По-хорошему, ей нужно было бы сейчас уйти из дому, по черному смутному городу помчаться к любимой подруге, выплакать ей ужас жизни, поговорить – обо всем и ни о чем, в два голоса, чтобы вдруг все стало ясно и понятно. Очень грустно и очень спокойно. Но катастрофа в том, что она растеряла подруг. Конечно, есть коллеги женска пола, кукольные мастерицы, галерейщицы, фотографини, но подруги, с которой можно обо всем – часами – без утайки, не осталось. Как-то так случайно вышло, само собой. Просто с Павлом можно было говорить о чем угодно, и зачем еще какие-то отдельные подруги?
И у него, по крайней мере ей так кажется, практически нету друзей. Раньше вроде были… надо же, а как их звали, и не вспомнить. Раз в неделю Павел собирался с ними в баню, счастливый, возвращался к часу ночи, чистый и пьяный, что-то ласковое бормотал… иногда он приглашал их в гости, они торжественно звонили в дверь, вручали ей букетики занюханных гвоздик, и, не снимая грязных ботинок, топали на кухню. Один был тощенький и странненький, с козлиной плохо растущей бородкой, все время закидывал голову и тонко хохотал; другой усатый, горделивый, лет на десять старше – с видом опытного бонвивана; третий, с толстыми глазами, рослый, говорил без умолку, слово было невозможно вставить… Постепенно ходить перестали. Раньше ее это не тревожило – подруги ушли, а друзья обособились, значит, поняли, что Тате с Павлом хорошо без них, для совместной радости чужие не нужны, к чужим идут, когда чего-то не хватает, или когда беда. И вот беда пришла, а пообщаться не с кем.
5
Головная боль не проходила; Павел снова завалился спать. Очнулся от протяжного звонка. Неужели связь восстановили?! Спросонок устремился к телефону, сшиб по дороге стул… Но в трубке зазвучал стерильный голос ройтмановского референта.

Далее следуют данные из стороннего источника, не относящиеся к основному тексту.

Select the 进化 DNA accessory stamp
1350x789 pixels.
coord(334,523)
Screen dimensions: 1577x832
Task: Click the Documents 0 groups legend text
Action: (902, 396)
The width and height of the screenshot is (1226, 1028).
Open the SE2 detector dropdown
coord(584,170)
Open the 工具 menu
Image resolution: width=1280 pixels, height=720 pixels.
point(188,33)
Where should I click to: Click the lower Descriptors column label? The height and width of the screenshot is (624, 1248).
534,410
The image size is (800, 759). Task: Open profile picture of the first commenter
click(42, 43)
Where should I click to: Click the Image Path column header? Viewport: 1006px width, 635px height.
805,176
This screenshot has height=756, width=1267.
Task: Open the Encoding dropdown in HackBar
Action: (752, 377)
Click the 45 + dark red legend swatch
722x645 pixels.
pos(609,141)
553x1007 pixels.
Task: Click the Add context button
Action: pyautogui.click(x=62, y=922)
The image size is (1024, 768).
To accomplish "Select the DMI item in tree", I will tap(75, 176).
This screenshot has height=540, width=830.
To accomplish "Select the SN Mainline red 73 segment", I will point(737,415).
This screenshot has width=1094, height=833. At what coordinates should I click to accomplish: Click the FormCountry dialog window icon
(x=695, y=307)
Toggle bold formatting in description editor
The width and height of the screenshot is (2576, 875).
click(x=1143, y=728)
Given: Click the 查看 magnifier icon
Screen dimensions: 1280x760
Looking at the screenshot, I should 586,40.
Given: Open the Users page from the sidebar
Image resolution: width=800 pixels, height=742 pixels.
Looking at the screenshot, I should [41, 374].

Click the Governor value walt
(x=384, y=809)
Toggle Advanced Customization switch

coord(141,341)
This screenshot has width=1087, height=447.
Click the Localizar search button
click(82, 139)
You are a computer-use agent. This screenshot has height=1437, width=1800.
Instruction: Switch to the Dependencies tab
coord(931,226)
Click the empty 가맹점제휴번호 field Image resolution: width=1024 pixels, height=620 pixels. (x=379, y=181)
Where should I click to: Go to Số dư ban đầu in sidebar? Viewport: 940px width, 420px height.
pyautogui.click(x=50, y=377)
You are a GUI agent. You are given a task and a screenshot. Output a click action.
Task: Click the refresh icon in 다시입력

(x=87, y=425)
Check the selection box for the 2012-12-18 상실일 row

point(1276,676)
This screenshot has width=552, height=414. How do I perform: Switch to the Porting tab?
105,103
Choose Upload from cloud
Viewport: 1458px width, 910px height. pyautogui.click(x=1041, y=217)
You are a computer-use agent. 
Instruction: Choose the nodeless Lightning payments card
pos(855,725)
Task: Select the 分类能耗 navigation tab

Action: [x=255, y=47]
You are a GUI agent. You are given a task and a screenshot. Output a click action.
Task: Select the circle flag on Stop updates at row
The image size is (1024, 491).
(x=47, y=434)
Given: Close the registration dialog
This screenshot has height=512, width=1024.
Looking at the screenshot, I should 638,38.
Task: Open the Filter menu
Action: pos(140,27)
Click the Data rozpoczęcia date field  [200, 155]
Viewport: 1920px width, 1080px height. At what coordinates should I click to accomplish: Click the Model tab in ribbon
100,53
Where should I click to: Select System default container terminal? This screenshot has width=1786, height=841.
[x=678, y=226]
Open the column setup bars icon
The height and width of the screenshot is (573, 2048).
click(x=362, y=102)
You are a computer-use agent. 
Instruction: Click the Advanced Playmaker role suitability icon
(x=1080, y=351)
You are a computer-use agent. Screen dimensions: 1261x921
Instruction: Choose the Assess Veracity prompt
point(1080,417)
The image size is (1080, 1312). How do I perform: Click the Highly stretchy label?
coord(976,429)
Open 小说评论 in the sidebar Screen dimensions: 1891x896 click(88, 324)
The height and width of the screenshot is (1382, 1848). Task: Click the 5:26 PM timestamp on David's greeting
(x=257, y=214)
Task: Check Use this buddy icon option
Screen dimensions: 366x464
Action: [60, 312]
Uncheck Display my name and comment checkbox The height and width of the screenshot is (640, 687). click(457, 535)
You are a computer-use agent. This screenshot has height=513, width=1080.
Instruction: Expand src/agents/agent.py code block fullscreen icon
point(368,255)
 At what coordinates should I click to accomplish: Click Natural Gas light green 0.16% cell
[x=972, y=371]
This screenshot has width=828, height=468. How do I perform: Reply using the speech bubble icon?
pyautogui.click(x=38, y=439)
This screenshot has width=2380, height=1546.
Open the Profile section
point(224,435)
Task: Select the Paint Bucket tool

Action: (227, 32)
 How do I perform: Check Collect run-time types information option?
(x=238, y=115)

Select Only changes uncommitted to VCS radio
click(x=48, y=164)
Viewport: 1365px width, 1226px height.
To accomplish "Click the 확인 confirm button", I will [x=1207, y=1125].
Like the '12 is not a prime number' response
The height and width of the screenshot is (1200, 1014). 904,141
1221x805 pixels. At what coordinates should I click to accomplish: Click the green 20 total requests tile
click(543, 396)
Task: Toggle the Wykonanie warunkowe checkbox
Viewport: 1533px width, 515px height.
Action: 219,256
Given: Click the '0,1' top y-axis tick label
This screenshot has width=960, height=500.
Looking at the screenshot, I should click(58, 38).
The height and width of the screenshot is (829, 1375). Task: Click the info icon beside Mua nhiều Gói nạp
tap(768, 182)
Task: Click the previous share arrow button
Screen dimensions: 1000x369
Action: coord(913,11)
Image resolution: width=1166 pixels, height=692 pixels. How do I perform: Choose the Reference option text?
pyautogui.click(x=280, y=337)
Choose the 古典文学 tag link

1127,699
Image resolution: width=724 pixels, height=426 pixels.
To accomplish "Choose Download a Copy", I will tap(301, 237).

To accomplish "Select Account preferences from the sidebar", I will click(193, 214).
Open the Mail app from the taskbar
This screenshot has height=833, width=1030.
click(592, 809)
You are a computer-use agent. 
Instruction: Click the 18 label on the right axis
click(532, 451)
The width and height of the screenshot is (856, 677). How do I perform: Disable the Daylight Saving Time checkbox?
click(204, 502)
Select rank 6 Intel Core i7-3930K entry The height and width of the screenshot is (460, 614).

– Михаил Ханаанович просит зайти. Вы можете к нему подняться? Нет, прямо сейчас? Хорошо.
Ройтман занимал восьмой этаж; на выходе из лифта Павла мимолетно обыскали – охранник был в белых перчатках, как фокусник в заезжем цирке.
Дверь автоматически отрылась; холл был огромный, неуютный: на полу зеленый, как бы травяной, ковер, по углам безликие диванчики.
По громкой связи Ройтман пригласил:
– Первая налево, потом по кругу третья.
Павел прошел через несколько комнат, растерянно остановился у порога.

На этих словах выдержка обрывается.